[start of Listing]

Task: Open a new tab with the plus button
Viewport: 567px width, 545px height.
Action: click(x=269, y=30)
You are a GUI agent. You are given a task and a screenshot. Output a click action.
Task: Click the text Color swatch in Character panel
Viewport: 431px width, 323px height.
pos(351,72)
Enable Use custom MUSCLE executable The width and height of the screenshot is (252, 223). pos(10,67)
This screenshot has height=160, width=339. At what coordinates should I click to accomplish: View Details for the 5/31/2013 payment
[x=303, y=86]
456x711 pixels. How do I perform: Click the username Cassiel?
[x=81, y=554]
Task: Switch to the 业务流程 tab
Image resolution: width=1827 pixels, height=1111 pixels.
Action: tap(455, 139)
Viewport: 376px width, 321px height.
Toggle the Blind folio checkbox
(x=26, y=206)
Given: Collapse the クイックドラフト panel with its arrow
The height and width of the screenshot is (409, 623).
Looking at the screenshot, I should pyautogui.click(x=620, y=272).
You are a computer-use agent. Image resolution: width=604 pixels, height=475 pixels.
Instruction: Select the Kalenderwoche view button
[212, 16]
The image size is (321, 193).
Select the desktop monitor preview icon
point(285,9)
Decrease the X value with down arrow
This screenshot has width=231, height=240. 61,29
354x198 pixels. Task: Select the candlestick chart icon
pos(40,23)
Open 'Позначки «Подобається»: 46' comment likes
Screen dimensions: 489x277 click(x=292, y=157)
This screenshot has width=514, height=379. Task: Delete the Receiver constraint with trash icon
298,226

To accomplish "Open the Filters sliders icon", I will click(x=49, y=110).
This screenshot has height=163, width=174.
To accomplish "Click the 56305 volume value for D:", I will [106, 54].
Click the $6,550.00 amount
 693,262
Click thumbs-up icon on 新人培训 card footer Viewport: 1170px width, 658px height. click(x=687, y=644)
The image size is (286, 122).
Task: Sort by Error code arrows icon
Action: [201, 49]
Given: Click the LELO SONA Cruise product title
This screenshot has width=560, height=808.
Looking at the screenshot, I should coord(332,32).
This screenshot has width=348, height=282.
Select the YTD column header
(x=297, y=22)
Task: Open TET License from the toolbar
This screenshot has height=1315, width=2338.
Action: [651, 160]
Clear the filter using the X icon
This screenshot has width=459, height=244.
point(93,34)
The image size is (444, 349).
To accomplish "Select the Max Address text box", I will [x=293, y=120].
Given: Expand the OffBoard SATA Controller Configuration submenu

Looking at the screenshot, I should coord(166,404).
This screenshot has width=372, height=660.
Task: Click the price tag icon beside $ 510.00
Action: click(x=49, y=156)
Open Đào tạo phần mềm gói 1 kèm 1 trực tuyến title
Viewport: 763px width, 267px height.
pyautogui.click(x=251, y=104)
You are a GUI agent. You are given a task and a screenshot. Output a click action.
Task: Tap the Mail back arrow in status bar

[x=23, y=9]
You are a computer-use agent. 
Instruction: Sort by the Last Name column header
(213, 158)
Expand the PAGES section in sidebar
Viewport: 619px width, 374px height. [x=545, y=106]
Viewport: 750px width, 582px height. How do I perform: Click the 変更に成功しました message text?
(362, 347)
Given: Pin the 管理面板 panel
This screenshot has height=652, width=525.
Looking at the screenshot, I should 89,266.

[end of Listing]

Identify every line in the entries above that contains the word "button", and copy each of those lines in full.

_Exercise output_:
Task: Open a new tab with the plus button
Instruction: Select the Kalenderwoche view button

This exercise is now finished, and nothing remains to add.